==== EXTRAIT CHOISI ====

C’est pourtant une réalité persistante de la vie des transactions immobilières que de voir le prix d’un bien augmenté de milliers voire de dizaines de milliers d’euros par rapport à sa valeur réelle. Au niveau national, l’écart moyen entre prix d’affichage et prix réel se situe à 5,2% mais il varie de 1 à 9 % selon les régions !
La surestimation est souvent le fait de vendeurs souhaitant se laisser une marge de négociation, ou rêvant d’une « sur-plus-value » illusoire, contraignant leur agent à prendre le mandat à un niveau de prix trop élevé. D’autres vendeurs céderont aussi aux chants des sirènes de quelques professionnels prêts à faire miroiter un prix plus élevé que la réalité du marché pour obtenir un mandat exclusif. La conséquence habituelle de cette stratégie est notoire : le bien mettra plus de temps à trouver preneur, et le vendeur sera progressivement amené à accepter des offres au rabais (« c’est le marché mon bon Monsieur »). Les arbres ne montent pas jusqu’au ciel et on n’échappe pas plus à la réalité d’un marché qu’à la gravité.
Selon Nathalie Naccache de Groupe Fortis Immo Paris: « Le vendeur obtient souvent sa meilleure offre en début de commercialisation car le bien est nouveau, donc rare et attendu. Démarrer trop haut éloigne du bien les meilleurs acquéreurs qui vont regarder l’annonce, mais ne pas visiter le bien car trop cher… et le temps abîme la valeur du bien qui est assimilé à un bien usé . »
Au niveau macro, comme le dit Isabelle Guettaf (IG & Associés real estate) : « elle crée une tension sur le marché immobilier et un attentisme des acquéreurs ».
Au total, elle gonfle artificiellement les prix affichés sur l’ensemble de marchés locaux et, en termes d’image, elle alimente les critiques à l’égard de la profession toute entière. En sus, même si le mandataire parvient à convaincre le vendeur d’accepter une offre d’achat, il devra souvent faire un effort sur ses honoraires pour faciliter la transaction : c’est un jeu perdant-perdant. Remarquons enfin que l’éclipse actuelle des investisseurs étrangers raréfie les cas de ventes au dessus des prix du marché, rendant cette stratégie d’autant plus vaine dans les régions concernées.
« Une vérité pas toujours facile à entendre. »

==== DONNÉES FOURNIES ====

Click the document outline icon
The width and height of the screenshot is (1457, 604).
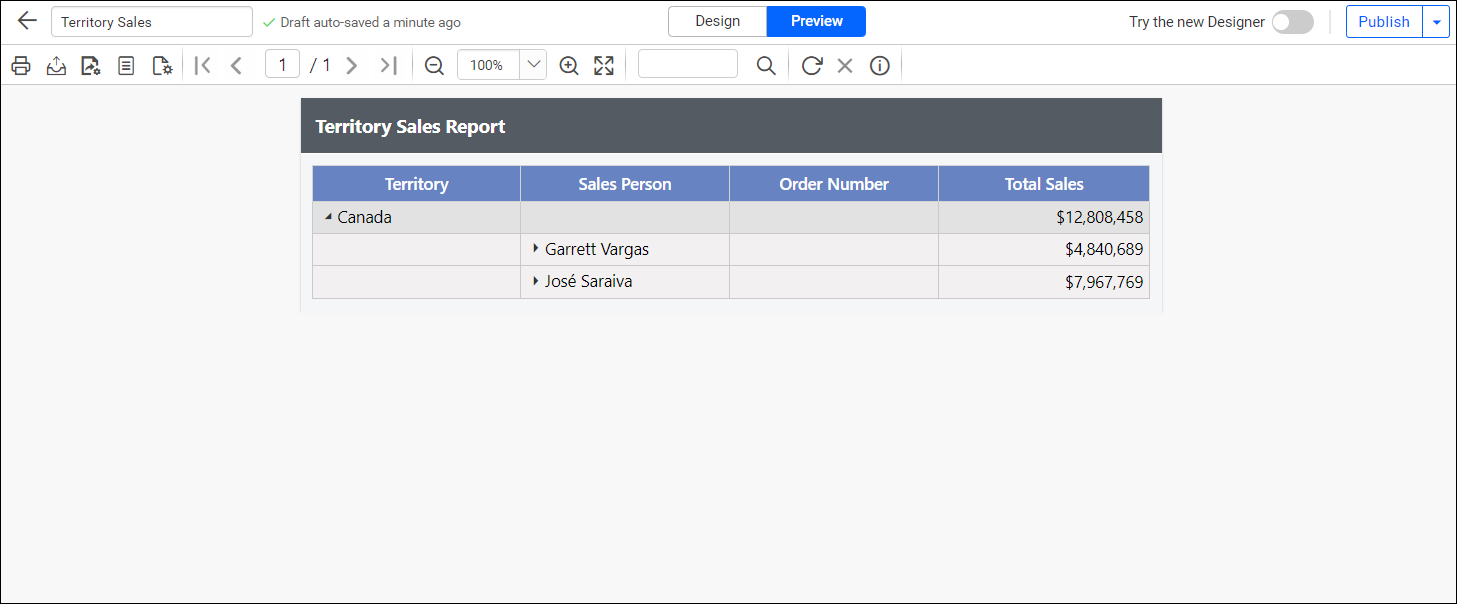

====

CONSIGNE: Prolongez le texte sur la surestimation des prix immobiliers en reprenant juste après sa dernière phrase.

RÉPONSE RÉDIGÉE:
Aurélie Assouline (My New Ôhm) rappelle que: « La plupart des vendeurs n’ont pas un accès facilité aux données de vente passées de manière détaillées pour accompagner leur réflexion sur le prix de mise en vente (l’utilisation du site n’étant pas tout à fait compréhensible par les profanes, voire pas connu du tout). Ils continuent donc de se baser sur des sites d’annonces affichant des prix de présentation. »
D’autant plus que certains sites d’estimation en ligne bien connus sont souvent pointés du doigt pour leurs avis de valeur discutables…
Bien estimer, au contraire, c’est un gage de professionnalisme qui paye durant le processus de vente et à la fin, en termes de satisfaction client. Et si le client est satisfait, alors le professionnel y trouve un intérêt financier et réputationnel, comme le confirme Kevin Gabison, (PLACE IMMO): « Nous devons une vérité pas toujours facile à entendre pour entretenir la confiance de nos clients sur le long terme ».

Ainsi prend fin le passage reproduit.